Review: Elizabeth C Mock’s Shatter

Shatter (The Children of Man, #1)Shatter by Elizabeth C. Mock
My rating: 3 of 5 stars

Shatter is the first book in the trilogy, The Children of Man. When magic of Light was misused by the sorcerers, in order to safeguard it from being abused again, magic was split into different colours and each colour became championed by colleges and each college led by a Scion. Over the years, people have manifested various talents but some have become rarer than others. Now there is one that possess the power of a mind healer, but Faela is running away from more than just the past that haunts her, for she is at the heart of a prophecy that will change the world.
The book cover features a head and shoulders image of a young, red-headed woman, whom I assume to be Faela, and is well-drawn and finished in an attractive colour palette.
The book opens with a prologue that meanders for a few pages with some character building before hitting the reader with the prophecy. The first chapter then introduces the main character Faela, who then bumps into Kade and Jair, both of whom are also running away from their past.

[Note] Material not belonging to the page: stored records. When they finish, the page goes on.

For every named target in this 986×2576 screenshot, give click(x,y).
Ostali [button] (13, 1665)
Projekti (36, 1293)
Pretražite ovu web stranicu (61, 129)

The prologue confused me in that we don’t learn or hear about the girl who made the prophecy until much later in the book. A few chapters later and the story shifts to another lady’s perspective, Sheridan. The characters are well-rounded and fleshed out with enough foibles and background to make them distinctive, but there are so many perspectives here that I struggled to work out who the main character was. It’s a mistake I’ve made with my first novel too, in retrospect. As a writer, it’s difficult to pick up on these things without the right feedback from proofreaders.
The plot and the story-telling aspires to that of David Eddings and Mercedes Lackey, but isn’t quite there yet. That said, its one of the best written self-published books I’ve read, and I’ve read a few. As mentioned above, characterisation is done well and some of the characters are very likeable. The one annoying thing about this book is the banter between characters. Mock attempts to achieve the jibing and ribbing that David Eddings makes look easy, but instead it gets annoying, in fact much of this could have been edited out to make the novel shorter and sharper. Also, there are elements of steampunk here, e.g. steam boats, trains and pistols, but these only make a very brief appearance. They didn’t really add much to the world-building and weren’t really missed later on, so why have them at all? But by the end of the book I found myself thinking that I wouldn’t mind reading more of Mock’s work. If you’re into Indi authors then Elizabeth C Mock is well-worth a look in.